If optional blocksize is given and greater than zero, pad the front of the
byte string with binary zeros so that the length is a multiple of
blocksize.
"""
# after much testing, this algorithm was deemed to be the fastest
s = b('')
n = long(n)
pack = struct.pack
while n > 0:
s = pack('>I', n & 0xffffffffL) + s
n = n >> 32
# strip off leading zeros
for i in range(len(s)):
if s[i] != b('\000')[0]:
break
else:
# only happens when n == 0
s = b('\000')
i = 0
s = s[i:]
# add back some pad bytes. this could be done more efficiently w.r.t. the
# de-padding being done above, but sigh...
if blocksize > 0 and len(s) % blocksize:
s = (blocksize - len(s) % blocksize) * b('\000') + s
return s
Upvotes: 2
Reputation: 123473
A helper class (shown below) makes it easy:
class BitWriter:
def __init__(self, f):
self.acc = 0
self.bcount = 0
self.out = f
def __del__(self):
self.flush()
def writebit(self, bit):
if self.bcount == 8 :
self.flush()
if bit > 0:
self.acc |= (1 << (7-self.bcount))
self.bcount += 1
def writebits(self, bits, n):
while n > 0:
self.writebit( bits & (1 << (n-1)) )
n -= 1
def flush(self):
self.out.write(chr(self.acc))
self.acc = 0
self.bcount = 0
with open('outputFile', 'wb') as f:
bw = BitWriter(f)
bw.writebits(int(boolString,2), len(boolString))
bw.flush()
Upvotes: 1
Reputation: 6814
You can try this code using the array class:
import array
buffer = array.array('B')
i = 0
while i < len(boolString) / 8:
byte = int(boolString[i*8 : (i+1)*8], 2)
buffer.append(byte)
i += 1
f = file(filename, 'wb')
buffer.tofile(f)
f.close()
Upvotes: 1
Reputation: 21925
It should be quicker if you calculate all your bytes first and then write them all together. For example
b = bytearray([int(boolString[x:x+8], 2) for x in range(0, len(boolString), 8)])
outputFile.write(b)
I'm also using a bytearray
which is a natural container to use, and can also be written directly to your file.
You can of course use libraries if that's appropriate such as bitarray and bitstring. Using the latter you could just say
bitstring.Bits(bin=boolString).tofile(outputFile)
Upvotes: 2
Reputation: 11322
You can convert a boolean string to a long
using data = long(boolString,2)
. Then to write this long to disk you can use:
while data > 0:
data, byte = divmod(data, 0xff)
file.write('%c' % byte)
However, there is no need to make a boolean string. It is much easier to use a long
. The long
type can contain an infinite number of bits. Using bit manipulation you can set or clear the bits as needed. You can then write the long to disk as a whole in a single write operation.
Upvotes: 1
Reputation:
Use the struct
package.
This can be used in handling binary data stored in files or from network connections, among other sources.
Edit:
An example using ?
as the format character for a bool
.
import struct
p = struct.pack('????', True, False, True, False)

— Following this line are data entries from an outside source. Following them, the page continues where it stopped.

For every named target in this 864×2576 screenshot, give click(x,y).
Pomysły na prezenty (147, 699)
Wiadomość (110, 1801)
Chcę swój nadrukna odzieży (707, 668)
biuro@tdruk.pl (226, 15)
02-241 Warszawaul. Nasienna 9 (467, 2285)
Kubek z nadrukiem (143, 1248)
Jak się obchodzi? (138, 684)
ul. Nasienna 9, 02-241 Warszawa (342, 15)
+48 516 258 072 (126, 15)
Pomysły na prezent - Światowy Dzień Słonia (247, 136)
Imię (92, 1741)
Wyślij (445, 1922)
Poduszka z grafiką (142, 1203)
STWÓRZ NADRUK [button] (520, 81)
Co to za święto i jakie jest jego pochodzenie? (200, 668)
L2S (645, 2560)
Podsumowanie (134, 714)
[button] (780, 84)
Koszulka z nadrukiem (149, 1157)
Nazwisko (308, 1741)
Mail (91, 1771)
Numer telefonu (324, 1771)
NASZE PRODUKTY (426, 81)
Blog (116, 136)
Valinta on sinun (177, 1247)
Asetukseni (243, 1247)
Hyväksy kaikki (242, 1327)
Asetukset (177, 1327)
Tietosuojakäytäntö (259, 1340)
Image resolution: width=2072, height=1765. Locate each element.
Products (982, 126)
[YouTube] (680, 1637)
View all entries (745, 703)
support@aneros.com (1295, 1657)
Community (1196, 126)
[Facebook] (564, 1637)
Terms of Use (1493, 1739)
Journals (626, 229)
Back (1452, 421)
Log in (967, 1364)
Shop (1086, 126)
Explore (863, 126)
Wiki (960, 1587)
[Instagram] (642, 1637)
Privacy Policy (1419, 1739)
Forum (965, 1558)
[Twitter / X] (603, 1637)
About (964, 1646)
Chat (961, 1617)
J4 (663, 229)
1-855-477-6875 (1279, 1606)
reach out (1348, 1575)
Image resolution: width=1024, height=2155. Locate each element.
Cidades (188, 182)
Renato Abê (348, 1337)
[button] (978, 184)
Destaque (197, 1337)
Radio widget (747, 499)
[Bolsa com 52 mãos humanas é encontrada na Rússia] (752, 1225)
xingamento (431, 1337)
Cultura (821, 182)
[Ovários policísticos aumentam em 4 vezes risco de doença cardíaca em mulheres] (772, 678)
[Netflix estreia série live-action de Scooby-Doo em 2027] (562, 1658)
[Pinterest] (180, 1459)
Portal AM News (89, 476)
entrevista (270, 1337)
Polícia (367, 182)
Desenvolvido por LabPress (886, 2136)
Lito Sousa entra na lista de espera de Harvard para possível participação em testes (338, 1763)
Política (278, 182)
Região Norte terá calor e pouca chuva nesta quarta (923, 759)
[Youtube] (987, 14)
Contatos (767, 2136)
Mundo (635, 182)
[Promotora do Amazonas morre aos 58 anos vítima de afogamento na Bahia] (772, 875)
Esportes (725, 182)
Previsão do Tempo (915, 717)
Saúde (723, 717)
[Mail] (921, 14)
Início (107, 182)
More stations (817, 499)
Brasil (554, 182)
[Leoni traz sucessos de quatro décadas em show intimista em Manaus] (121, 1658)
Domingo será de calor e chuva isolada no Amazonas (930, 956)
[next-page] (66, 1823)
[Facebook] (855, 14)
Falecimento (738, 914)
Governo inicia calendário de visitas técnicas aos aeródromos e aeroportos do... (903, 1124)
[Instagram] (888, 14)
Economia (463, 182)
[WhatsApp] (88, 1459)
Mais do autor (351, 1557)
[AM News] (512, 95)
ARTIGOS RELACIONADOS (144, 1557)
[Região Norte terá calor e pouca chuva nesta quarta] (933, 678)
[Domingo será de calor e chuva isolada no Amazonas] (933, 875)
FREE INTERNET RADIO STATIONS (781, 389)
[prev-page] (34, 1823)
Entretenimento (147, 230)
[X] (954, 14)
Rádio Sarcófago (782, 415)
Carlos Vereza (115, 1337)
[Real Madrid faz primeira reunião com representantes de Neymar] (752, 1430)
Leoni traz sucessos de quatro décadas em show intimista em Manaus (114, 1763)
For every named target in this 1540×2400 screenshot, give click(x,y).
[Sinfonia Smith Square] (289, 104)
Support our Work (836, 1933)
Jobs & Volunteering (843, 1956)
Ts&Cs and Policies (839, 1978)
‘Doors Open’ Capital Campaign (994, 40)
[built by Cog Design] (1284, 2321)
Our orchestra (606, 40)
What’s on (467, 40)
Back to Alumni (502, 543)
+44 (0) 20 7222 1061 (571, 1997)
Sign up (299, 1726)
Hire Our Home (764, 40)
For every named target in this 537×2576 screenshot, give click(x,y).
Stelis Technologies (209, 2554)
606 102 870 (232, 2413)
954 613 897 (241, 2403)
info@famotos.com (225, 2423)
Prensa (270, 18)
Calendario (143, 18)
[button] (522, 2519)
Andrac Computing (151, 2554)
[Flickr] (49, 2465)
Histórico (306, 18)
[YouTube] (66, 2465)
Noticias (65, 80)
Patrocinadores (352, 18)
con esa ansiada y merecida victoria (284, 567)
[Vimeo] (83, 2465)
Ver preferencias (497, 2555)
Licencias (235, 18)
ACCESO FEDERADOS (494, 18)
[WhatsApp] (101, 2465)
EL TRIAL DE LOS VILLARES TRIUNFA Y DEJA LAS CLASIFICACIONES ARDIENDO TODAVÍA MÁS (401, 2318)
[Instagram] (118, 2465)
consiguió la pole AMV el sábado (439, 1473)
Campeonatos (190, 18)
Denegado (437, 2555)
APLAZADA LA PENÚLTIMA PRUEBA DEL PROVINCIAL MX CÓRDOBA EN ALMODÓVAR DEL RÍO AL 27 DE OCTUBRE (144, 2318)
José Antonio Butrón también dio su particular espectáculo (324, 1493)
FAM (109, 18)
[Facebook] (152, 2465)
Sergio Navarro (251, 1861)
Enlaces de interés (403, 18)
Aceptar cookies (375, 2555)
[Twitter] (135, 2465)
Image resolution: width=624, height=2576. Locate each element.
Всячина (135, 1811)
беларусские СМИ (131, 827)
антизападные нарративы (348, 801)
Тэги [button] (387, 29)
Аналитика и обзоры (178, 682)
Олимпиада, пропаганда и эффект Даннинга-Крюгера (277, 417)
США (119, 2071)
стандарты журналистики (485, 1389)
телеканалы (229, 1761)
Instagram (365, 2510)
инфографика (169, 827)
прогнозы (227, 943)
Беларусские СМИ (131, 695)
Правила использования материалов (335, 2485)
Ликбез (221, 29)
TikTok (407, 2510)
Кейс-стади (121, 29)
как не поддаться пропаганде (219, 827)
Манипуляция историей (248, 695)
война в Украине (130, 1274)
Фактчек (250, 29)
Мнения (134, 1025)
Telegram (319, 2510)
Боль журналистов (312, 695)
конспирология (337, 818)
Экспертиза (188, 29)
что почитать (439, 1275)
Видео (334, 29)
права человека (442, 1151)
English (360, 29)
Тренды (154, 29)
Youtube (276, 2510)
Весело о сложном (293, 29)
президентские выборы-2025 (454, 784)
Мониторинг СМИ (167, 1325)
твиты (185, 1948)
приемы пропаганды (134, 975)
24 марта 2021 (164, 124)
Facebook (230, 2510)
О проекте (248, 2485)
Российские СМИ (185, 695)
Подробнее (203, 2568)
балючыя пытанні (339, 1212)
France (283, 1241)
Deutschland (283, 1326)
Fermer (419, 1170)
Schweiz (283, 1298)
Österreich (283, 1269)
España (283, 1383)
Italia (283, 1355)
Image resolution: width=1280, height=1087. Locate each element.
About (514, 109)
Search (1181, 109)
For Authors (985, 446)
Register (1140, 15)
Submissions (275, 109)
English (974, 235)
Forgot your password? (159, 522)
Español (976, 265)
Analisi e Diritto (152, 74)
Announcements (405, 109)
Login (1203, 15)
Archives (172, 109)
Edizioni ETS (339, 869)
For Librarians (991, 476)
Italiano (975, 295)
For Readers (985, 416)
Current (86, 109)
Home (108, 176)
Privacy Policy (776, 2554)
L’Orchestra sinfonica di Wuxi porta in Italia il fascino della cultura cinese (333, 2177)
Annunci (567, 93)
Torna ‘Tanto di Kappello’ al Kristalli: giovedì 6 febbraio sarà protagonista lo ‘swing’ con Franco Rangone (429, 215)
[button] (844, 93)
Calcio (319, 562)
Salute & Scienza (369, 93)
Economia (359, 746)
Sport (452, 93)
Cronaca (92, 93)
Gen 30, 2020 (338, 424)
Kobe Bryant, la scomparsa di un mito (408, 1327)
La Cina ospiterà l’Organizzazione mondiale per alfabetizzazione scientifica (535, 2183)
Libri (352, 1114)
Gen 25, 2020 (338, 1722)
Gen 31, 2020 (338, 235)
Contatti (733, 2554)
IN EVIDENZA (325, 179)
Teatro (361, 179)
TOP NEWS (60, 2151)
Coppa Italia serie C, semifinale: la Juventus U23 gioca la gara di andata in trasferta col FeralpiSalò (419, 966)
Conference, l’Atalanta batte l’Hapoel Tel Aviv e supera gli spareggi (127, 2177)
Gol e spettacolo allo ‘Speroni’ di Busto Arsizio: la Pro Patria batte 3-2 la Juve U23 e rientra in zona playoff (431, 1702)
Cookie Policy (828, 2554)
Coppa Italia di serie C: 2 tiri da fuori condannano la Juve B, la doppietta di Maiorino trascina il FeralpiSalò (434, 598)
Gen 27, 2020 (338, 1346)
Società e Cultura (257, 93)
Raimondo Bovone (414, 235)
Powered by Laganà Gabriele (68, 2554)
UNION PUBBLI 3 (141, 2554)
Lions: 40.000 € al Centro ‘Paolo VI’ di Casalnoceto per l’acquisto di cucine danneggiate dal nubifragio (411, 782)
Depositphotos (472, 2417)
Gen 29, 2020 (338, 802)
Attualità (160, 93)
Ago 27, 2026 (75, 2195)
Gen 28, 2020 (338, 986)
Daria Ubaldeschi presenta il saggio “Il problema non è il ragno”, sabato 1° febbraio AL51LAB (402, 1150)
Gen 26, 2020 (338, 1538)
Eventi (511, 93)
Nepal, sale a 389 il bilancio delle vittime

assert p == '\x01\x00\x01\x00'
with open("out", "wb") as o:
o.write(p)
Let's take a look at the file:
$ ls -l out
-rw-r--r-- 1 lutz lutz 4 Okt 1 13:26 out
$ od out
0000000 000001 000001
000000
Read it in again:
with open("out", "rb") as i:
q = struct.unpack('????', i.read())
assert q == (True, False, True, False)
Upvotes: 0